Source data
-- Opening Marker --
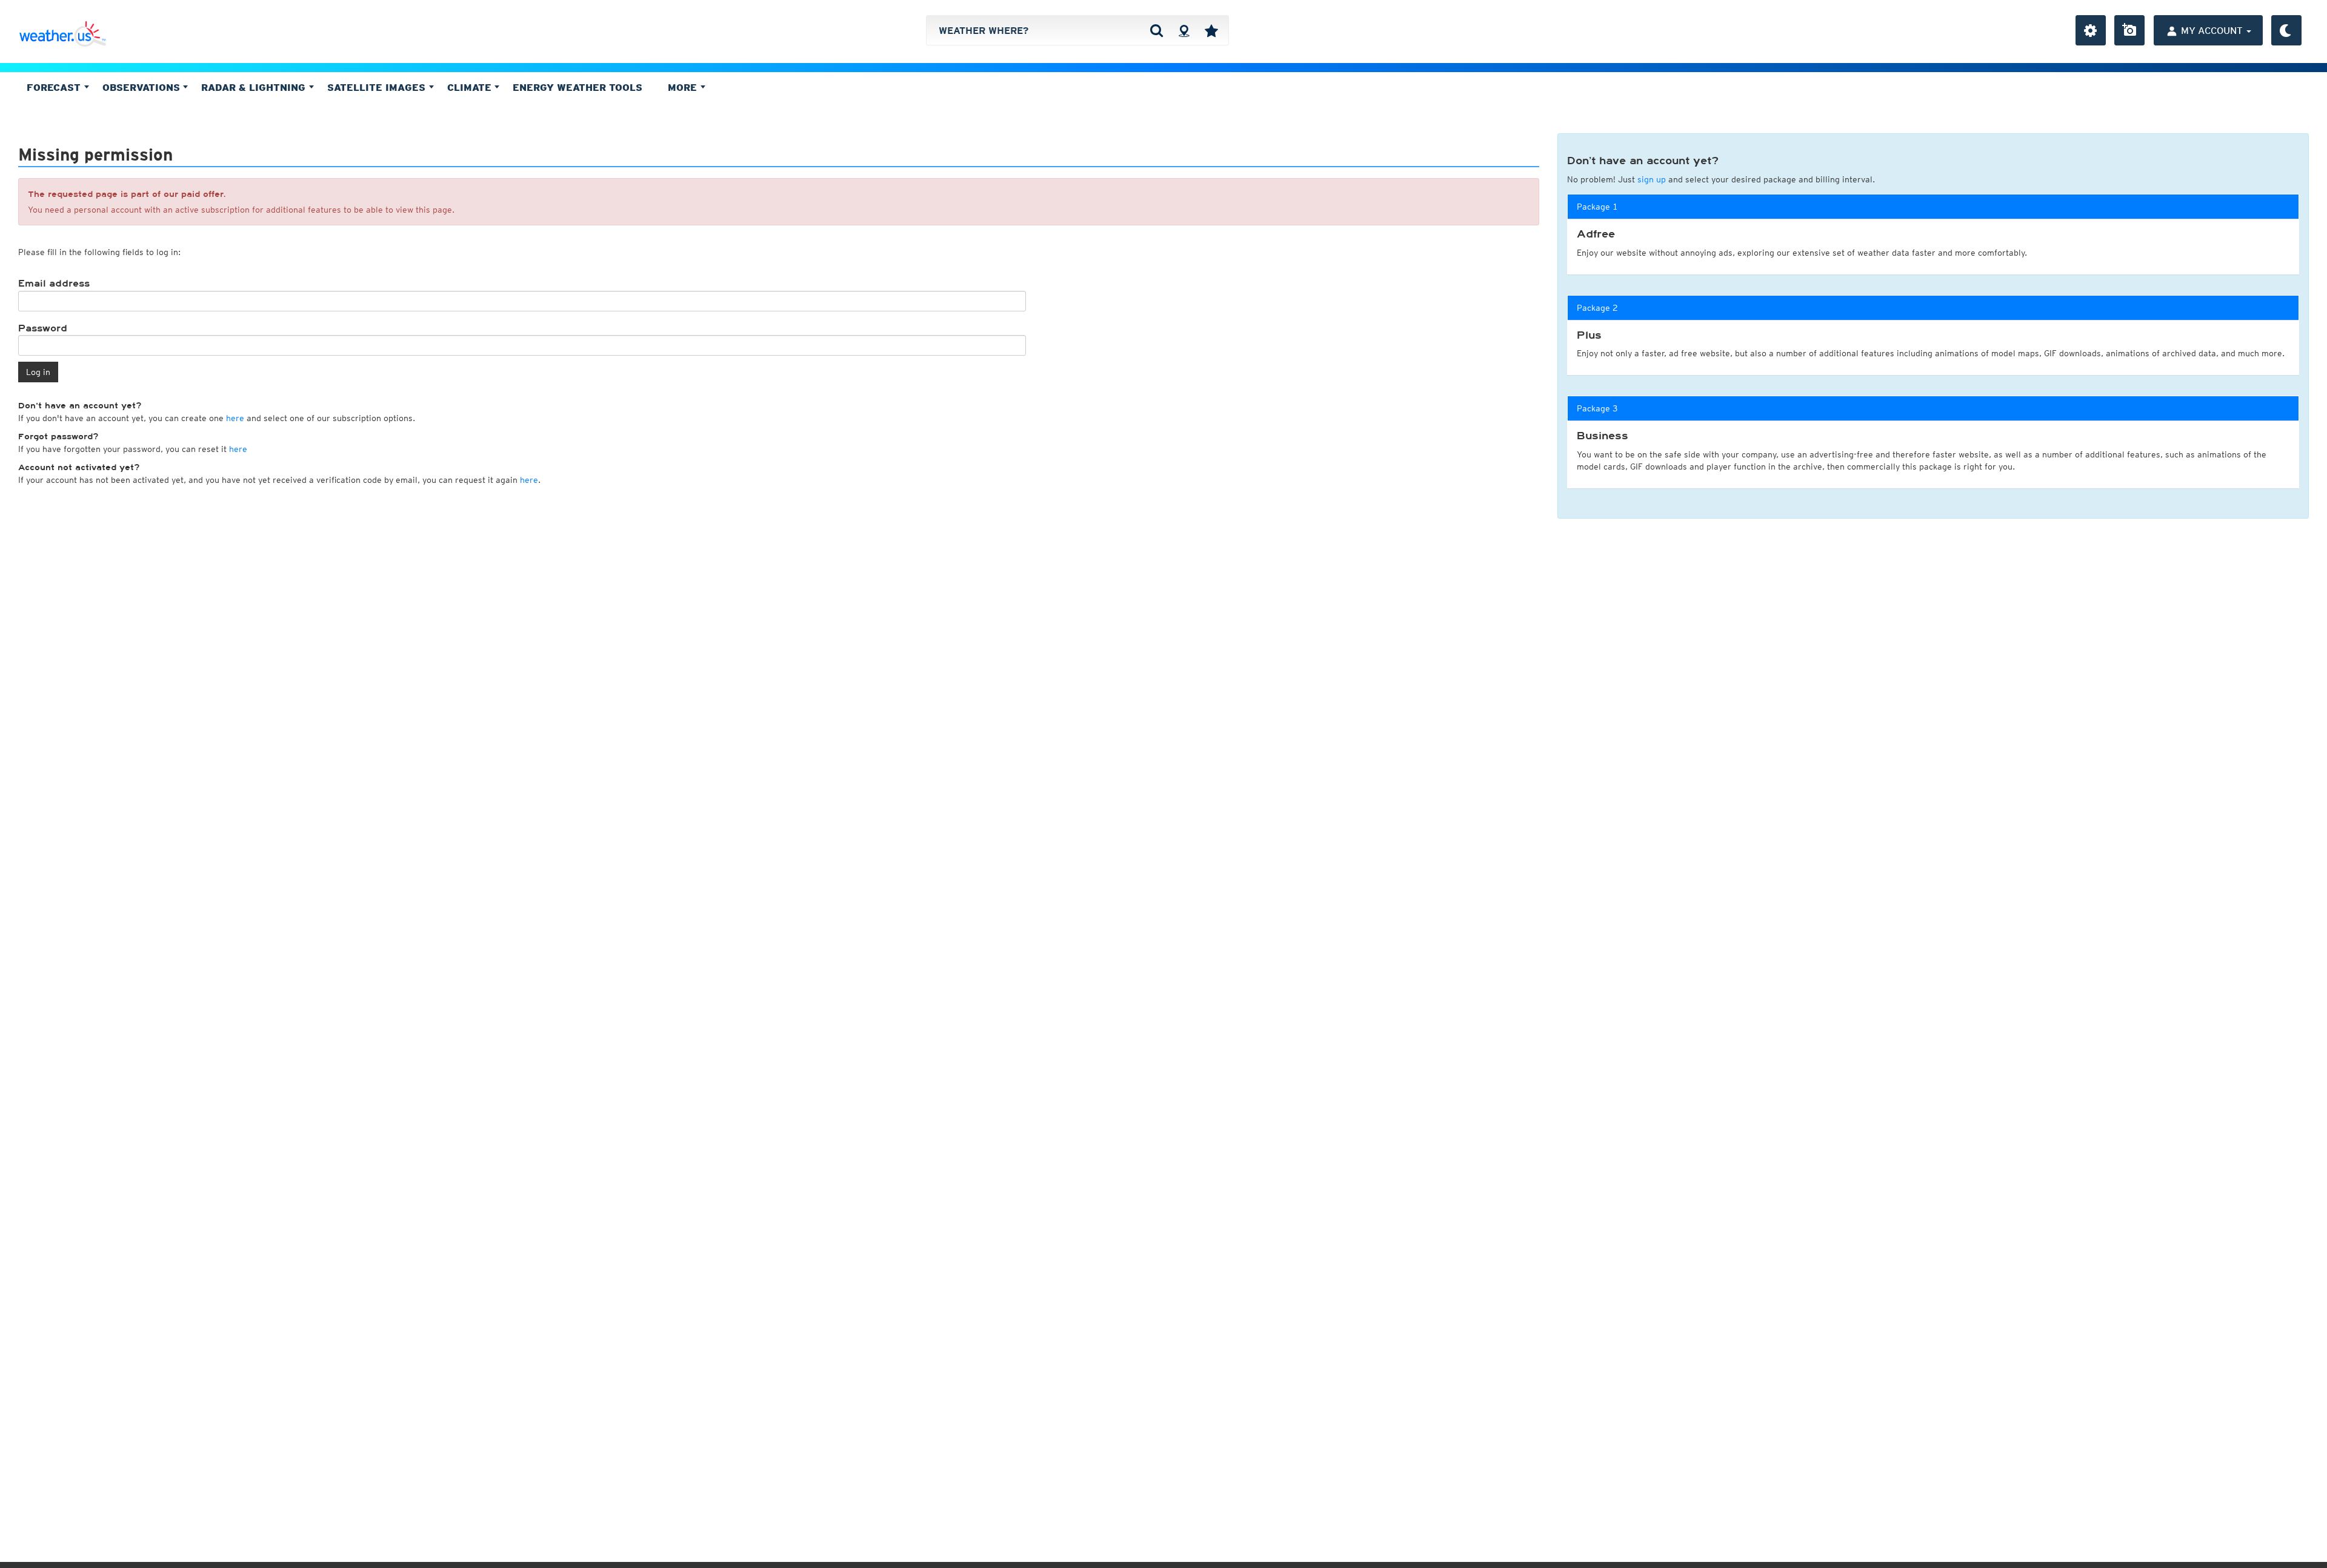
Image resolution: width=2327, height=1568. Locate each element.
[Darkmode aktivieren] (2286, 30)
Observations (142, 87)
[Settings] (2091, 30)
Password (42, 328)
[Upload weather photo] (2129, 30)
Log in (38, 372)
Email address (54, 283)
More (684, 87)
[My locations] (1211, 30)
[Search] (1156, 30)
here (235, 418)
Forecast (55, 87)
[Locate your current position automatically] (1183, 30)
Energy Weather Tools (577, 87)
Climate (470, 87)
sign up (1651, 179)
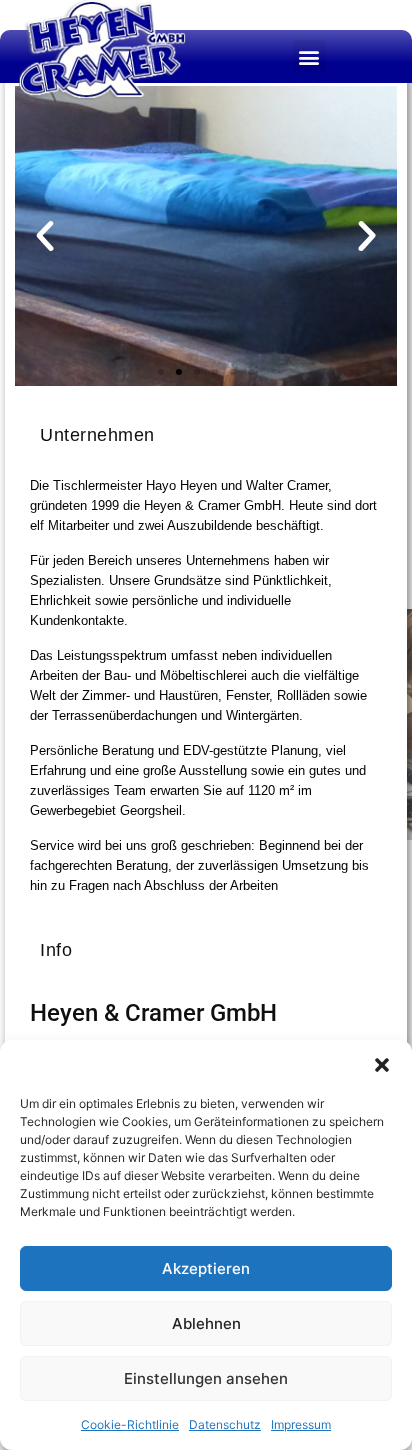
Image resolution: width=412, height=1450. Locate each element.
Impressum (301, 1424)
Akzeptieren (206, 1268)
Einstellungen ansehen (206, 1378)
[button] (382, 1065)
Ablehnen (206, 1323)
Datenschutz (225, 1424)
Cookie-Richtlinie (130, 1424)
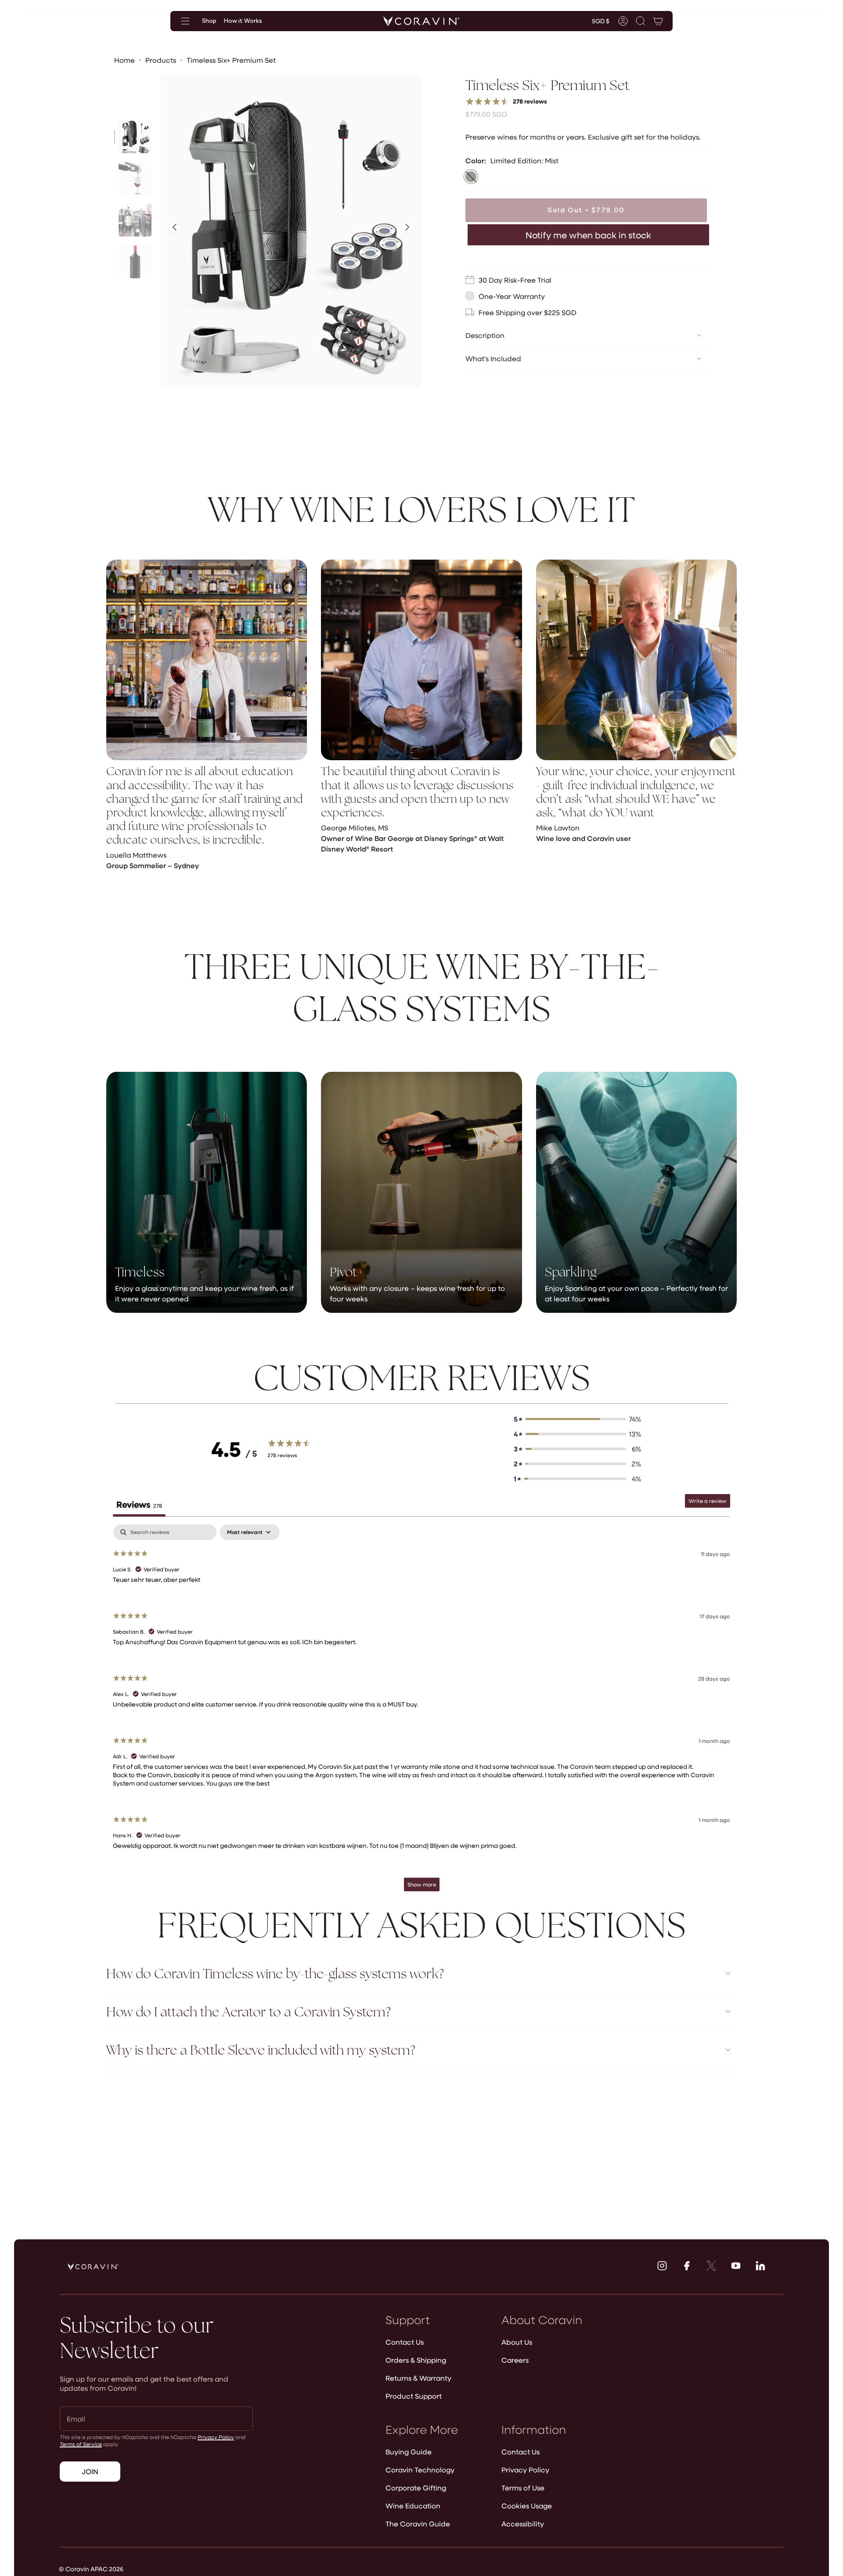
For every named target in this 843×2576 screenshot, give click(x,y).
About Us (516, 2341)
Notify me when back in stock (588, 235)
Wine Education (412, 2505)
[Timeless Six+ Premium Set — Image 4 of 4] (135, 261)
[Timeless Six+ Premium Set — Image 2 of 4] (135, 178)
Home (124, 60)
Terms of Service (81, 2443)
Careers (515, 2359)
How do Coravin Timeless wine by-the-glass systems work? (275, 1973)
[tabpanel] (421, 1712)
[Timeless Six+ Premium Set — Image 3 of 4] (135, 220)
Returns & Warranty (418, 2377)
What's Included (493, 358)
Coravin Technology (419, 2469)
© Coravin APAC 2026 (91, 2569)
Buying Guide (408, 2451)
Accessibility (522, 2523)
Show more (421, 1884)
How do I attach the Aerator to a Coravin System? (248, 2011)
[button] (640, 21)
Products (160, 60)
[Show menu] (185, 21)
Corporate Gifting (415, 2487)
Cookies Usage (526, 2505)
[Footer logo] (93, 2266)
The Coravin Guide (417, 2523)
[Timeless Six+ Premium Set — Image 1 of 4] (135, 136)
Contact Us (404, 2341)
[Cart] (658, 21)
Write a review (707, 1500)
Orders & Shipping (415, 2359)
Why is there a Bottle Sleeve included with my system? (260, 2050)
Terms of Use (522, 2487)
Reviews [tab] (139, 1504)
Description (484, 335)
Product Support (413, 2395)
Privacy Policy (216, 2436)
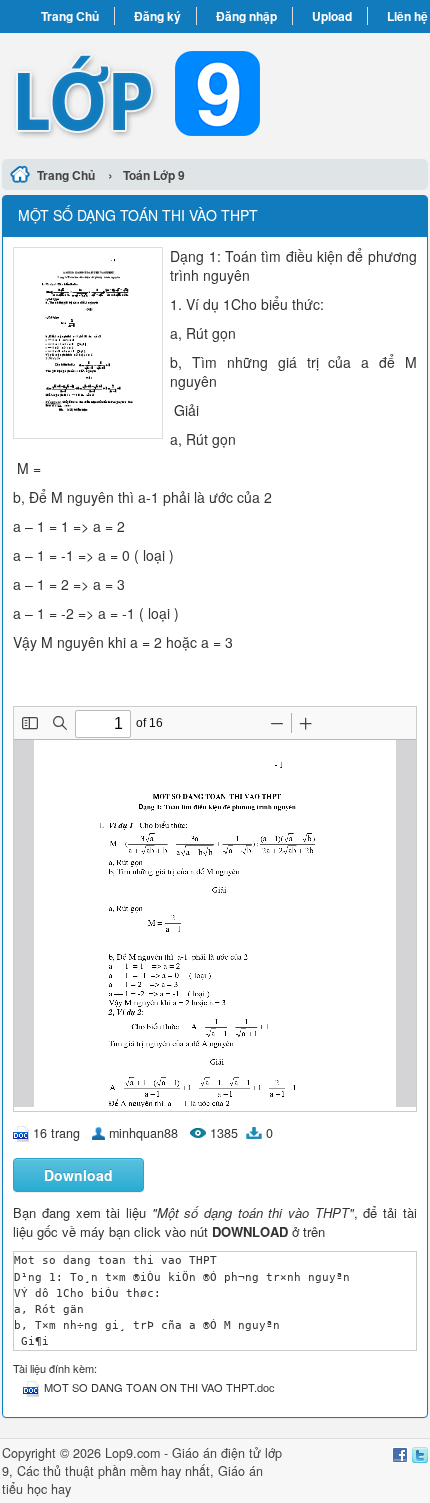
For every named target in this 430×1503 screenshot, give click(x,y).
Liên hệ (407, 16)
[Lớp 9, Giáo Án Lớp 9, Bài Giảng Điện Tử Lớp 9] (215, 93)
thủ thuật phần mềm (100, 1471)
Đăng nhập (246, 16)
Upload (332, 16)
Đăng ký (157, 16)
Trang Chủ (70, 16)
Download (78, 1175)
-- Closing Marker --
> **Exercise objective**
Copy each line from the records above that includes the string "click".

> **Written solution**
For every named target in this 843×2576 screenshot, give click(x,y).
For every named target in this 430×1503 screenshot, give click(x,y).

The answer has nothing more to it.